In addition to any number of scenarios for Achtung! Cthulhu, Modiphius Entertainment also publishes what it calls ‘Section M: Priority Missions’. These are smaller missions and scenarios intended to help a Game Master is hard-pressed for time or needs an alternate scenario when there are fewer players. Alternatively, they can be used as one-shots or woven into ongoing campaigns. Each though, provides a single mission that can be played in a single session as well as adventure hooks should the Game Master want to expand the scenario.

Achtung! Cthulhu 2d20 – Priority Mission 3: Assault on Zuara 2 is the third entry in the series and the second to be set in North Africa.
Its premise is very simple. A mysterious Luftwaffe aircraft has been spotted making a forced landing at an airstrip in North Africa following an engagement with the RAF where it is undergoing repairs in a hangar on site. The LRDG, or Long Range Desert Group, which conducted the reconnaissance, indicated in its report that the aircraft resembled the Junkers G 38 bomber, a model based on a 1929 large, four-engined transport. However, there are significant differences. This aircraft has only two engines, both of them rear-facing, and there is no rear fuselage or tail boom. Whatever the aeroplane is, it must be experimental, because what it resembles is a flying wing! The report also contained one other fact: the damaged aircraft seemed to flicker in and out of sight as it landed. Could it be some new radical prototype? The RAF was sceptical. It was just one unidentified aeroplane and the fact that the report said it seemed to flicker in and out of sight as it landed was ridiculous. The report was filed away.

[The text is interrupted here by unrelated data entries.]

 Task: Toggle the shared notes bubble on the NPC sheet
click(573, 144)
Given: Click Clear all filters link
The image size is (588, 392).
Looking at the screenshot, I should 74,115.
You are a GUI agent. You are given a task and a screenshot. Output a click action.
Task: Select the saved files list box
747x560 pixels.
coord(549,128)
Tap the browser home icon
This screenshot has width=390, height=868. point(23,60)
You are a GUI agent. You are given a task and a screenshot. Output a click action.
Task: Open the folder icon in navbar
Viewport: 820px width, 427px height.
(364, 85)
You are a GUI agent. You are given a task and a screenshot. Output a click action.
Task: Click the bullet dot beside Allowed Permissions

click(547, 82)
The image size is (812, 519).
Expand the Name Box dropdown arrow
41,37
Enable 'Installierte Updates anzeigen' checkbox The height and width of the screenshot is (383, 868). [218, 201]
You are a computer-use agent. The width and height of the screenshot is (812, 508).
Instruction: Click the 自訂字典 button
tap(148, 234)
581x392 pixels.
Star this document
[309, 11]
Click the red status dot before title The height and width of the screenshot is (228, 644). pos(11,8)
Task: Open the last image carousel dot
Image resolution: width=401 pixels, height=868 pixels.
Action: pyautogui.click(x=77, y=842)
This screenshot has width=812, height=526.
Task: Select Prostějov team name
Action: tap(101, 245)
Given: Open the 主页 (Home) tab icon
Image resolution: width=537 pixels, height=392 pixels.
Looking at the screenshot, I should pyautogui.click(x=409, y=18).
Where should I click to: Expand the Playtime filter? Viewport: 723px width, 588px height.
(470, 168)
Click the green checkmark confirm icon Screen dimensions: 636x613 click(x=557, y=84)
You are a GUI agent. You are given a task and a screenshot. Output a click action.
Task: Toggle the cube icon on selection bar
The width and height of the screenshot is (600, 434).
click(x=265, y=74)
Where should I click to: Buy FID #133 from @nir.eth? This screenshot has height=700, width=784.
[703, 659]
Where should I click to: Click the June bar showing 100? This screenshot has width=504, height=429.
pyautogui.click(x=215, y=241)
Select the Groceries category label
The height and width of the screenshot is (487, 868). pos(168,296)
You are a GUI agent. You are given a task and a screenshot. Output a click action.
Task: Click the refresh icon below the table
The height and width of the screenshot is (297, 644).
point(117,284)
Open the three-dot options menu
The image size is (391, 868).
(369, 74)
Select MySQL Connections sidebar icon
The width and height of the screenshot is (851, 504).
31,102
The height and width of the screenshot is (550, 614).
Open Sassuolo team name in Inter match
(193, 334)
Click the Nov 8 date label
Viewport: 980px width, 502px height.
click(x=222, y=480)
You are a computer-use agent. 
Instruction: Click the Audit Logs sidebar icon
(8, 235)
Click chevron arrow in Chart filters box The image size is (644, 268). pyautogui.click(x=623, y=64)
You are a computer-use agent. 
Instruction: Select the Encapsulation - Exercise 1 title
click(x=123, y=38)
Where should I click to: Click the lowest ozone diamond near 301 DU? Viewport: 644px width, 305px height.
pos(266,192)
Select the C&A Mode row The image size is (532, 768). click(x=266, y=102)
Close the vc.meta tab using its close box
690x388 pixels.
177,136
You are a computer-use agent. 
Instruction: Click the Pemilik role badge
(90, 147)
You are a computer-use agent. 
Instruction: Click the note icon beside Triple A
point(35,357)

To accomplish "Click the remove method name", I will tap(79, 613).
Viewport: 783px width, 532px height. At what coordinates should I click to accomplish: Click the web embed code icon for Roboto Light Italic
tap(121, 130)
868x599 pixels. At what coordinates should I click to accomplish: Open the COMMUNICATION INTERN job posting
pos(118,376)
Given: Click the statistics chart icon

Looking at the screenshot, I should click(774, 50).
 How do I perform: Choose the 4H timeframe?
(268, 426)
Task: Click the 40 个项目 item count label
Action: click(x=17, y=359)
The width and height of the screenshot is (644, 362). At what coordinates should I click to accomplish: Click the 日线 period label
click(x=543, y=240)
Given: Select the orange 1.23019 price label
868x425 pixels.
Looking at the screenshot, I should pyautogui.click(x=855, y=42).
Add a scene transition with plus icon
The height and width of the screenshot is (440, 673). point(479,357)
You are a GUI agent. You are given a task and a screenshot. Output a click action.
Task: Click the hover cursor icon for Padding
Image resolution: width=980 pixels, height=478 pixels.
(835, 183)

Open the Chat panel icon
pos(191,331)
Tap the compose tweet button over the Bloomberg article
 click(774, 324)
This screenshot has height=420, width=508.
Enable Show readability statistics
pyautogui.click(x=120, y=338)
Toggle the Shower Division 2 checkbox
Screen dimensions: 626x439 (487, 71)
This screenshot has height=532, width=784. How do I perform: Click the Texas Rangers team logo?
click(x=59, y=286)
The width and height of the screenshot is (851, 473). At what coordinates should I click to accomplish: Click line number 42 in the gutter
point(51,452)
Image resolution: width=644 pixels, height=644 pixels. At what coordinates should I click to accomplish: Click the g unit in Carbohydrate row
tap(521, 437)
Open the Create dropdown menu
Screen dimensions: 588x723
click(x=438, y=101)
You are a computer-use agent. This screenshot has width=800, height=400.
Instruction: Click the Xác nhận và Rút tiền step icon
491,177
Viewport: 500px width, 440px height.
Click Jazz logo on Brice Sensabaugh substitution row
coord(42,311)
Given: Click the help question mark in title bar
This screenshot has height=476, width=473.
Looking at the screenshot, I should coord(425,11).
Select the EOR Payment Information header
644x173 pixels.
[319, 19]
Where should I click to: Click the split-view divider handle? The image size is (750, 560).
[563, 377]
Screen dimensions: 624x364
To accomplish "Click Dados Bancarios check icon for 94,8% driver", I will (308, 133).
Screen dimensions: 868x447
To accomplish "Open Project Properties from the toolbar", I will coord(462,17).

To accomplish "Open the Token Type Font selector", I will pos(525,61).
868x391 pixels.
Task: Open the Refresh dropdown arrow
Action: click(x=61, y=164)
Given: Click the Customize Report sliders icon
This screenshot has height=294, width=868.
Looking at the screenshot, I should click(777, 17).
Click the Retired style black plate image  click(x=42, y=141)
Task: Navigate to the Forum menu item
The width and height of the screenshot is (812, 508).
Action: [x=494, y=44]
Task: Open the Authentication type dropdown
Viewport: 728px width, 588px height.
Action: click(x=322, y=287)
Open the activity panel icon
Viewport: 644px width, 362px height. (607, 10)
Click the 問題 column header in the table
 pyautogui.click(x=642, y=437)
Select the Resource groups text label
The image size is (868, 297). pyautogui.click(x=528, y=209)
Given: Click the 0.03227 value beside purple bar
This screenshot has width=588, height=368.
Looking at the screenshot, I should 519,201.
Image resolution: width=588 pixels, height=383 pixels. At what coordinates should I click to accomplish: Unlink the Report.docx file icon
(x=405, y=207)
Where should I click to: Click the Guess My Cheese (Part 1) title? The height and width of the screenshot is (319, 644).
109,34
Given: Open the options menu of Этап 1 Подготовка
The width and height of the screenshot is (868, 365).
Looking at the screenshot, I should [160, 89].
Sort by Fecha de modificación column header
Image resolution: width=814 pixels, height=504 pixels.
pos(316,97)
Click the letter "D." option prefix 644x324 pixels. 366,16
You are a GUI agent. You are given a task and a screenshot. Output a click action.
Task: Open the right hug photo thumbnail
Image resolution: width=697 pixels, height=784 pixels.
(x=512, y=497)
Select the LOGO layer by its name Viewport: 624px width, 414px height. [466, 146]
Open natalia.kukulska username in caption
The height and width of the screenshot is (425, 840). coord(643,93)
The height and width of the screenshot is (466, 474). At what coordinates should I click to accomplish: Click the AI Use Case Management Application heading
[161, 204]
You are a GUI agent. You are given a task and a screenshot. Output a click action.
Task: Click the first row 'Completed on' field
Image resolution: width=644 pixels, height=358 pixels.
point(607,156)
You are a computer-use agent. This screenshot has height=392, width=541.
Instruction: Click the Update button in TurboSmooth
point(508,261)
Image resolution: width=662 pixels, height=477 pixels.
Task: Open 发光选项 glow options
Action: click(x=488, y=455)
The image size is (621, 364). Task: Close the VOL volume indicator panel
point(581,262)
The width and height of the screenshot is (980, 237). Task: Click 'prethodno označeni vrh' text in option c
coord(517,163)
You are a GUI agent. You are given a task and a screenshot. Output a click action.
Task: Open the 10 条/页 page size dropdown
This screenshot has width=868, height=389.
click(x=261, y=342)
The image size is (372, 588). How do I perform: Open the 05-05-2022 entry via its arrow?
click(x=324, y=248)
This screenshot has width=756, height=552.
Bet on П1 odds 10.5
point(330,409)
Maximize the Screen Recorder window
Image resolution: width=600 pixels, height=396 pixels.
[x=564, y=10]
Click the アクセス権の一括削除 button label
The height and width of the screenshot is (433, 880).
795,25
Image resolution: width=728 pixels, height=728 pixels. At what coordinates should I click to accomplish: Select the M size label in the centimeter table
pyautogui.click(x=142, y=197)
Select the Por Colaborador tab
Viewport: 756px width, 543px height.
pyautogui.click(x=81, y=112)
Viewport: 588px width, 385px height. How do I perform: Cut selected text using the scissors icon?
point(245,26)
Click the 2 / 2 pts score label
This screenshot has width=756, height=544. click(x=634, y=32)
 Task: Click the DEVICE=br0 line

However, the very fact that this strange aircraft was said to have flickered in and out of sight as it landed was more than enough to attract the attention of Section M. Especially when its hears each disappearance was marked by an intermittent burst of blue light! This is definitely more than a simple prototype. Whatever is in that hanger at the airstrip is definitely connected to Nachtwölfe or Black Sun. Likely a wunderwaffe of the former or some devilry of the latter. The mission is simple. The Player Characters have to get to the airstrip, sabotage or steal the aircraft, and then report back!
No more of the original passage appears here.